There are differences but are they significant?

Jun 08 '22 10:06 Jacques-Peeters

This is a great question. I'm sure that the effect of overfitting on CATE computation depends on the specific meta-learner that you are interested in. For example, the X-learner paper discusses the issue briefly in the context of the T-learner.

In your issue, you're talking about CATE computation, but your code suggests that you're actually talking about ATE computation. Is that correct?

What is the main use case for the proposed out-of-sample ATE prediction? Recall that the way in which models are currently evaluated is by making out-of-sample CATE predictions and using a metric such as AUUC to evaluate the models. This implicitly takes into account overfitting since we would expect overfitted meta-learners to yield poorer CATE predictions.

Oct 04 '22 00:10 t-tte

👋 @t-tte , thank you for your input. Back from holidays I can answer now :)

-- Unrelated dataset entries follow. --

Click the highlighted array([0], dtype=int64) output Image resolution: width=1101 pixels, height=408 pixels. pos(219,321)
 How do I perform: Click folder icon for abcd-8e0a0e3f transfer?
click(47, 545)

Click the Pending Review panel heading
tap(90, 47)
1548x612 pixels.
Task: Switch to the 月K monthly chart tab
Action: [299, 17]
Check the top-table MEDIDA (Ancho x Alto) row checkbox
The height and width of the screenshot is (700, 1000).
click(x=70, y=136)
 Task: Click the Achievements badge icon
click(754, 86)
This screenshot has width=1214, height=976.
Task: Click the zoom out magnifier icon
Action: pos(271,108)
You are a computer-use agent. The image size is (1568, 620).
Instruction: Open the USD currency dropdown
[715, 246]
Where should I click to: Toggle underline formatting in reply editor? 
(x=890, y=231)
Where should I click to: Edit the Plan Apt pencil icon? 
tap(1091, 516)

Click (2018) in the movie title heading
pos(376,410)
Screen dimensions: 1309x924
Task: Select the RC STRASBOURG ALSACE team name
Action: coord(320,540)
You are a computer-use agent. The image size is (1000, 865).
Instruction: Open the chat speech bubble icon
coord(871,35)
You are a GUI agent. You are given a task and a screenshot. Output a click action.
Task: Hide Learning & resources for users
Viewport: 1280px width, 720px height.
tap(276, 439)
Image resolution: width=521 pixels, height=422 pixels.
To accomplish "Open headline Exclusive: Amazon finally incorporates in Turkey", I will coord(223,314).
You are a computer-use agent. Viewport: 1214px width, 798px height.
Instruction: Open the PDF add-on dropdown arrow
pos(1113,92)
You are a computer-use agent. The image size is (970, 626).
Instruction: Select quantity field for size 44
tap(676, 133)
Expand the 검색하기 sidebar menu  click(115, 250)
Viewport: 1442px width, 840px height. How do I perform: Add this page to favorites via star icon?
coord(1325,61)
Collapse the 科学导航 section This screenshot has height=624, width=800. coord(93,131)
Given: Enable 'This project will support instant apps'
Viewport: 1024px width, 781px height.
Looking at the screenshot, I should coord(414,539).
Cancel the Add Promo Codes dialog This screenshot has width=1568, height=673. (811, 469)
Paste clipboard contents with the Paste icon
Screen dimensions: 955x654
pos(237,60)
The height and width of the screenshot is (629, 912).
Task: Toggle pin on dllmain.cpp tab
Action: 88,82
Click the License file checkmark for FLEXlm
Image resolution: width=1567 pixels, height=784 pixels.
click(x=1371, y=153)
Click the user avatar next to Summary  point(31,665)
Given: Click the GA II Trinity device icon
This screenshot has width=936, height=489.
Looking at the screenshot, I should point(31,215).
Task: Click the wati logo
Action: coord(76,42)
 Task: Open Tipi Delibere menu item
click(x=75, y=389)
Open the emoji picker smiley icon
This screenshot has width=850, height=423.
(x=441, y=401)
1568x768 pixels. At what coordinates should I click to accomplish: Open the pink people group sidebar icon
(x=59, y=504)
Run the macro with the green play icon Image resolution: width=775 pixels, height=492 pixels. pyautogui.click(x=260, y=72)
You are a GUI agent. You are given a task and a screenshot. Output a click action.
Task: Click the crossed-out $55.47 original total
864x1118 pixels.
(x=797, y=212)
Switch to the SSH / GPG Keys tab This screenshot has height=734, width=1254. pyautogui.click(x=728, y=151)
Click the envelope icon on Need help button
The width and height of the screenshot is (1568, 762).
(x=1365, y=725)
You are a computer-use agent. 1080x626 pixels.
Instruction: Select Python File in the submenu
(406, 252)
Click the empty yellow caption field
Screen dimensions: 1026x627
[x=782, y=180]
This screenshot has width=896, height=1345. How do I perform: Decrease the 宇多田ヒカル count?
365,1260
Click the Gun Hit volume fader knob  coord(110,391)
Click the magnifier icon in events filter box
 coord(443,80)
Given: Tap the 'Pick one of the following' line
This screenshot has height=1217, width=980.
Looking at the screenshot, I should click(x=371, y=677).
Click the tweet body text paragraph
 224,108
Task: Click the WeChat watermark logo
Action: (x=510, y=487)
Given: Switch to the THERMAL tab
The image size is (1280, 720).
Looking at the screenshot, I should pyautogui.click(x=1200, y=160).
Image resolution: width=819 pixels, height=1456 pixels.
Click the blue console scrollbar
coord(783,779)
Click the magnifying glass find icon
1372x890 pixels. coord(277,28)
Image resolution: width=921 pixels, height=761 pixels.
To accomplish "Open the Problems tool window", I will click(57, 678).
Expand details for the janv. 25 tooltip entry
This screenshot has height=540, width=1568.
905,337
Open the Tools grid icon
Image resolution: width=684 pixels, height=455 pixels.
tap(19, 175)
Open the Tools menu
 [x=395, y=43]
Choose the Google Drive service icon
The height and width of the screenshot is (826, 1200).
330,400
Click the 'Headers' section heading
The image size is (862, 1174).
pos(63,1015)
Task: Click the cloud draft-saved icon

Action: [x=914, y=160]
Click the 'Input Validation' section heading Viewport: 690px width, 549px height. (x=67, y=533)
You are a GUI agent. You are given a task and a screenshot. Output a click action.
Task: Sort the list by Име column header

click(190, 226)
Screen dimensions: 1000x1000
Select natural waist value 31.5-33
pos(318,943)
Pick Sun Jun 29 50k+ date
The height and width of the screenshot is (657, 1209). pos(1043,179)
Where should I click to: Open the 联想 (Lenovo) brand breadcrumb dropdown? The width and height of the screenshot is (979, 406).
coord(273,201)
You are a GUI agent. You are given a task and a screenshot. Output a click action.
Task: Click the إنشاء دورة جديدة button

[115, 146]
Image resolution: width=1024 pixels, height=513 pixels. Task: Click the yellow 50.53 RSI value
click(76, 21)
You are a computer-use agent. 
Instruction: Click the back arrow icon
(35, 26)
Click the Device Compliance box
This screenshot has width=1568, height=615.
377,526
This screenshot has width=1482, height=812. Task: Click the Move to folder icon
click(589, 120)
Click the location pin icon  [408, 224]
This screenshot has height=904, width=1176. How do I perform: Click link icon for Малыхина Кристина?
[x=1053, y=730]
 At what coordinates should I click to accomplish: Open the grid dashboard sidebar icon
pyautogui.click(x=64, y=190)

you're talking about CATE computation, but your code suggests that you're actually talking about ATE computation

=> Sorry I meant ATE (updated my comment), but overfitting problems applies similarly to both ATE and CATE or am I missing something?

I'm a bit afraid of papers cherry-picking the right dataset. I'm not convinced. X-learner seems to add a form of regularization which outperforms T-leaner. Why not simply improving T-learner by doing an out-of-fold ATE (aka cross-validation)? I feel like we are comparing a linear regression to a ridge regression. Indeed ridge is an improvement but the correct way to assess predictive performance is in both case to rely on cross validation.

Recall that the way in which models are currently evaluated is by making out-of-sample

=> Looking at the code I see that we fit_predict on the same dataset and that cross-validation is not used. https://github.com/uber/causalml/blob/master/causalml/inference/meta/tlearner.py#L235

What is the main use case for the proposed out-of-sample ATE prediction

=> Having more accurate ATE and CATE estimations.

Oct 10 '22 16:10 Jacques-Peeters

Could you please give an example of the kind of use case that you're solving? "More accurate ATE" can mean a lot of different things. For example, are you dealing with experimental or observational data?

Oct 14 '22 19:10 t-tte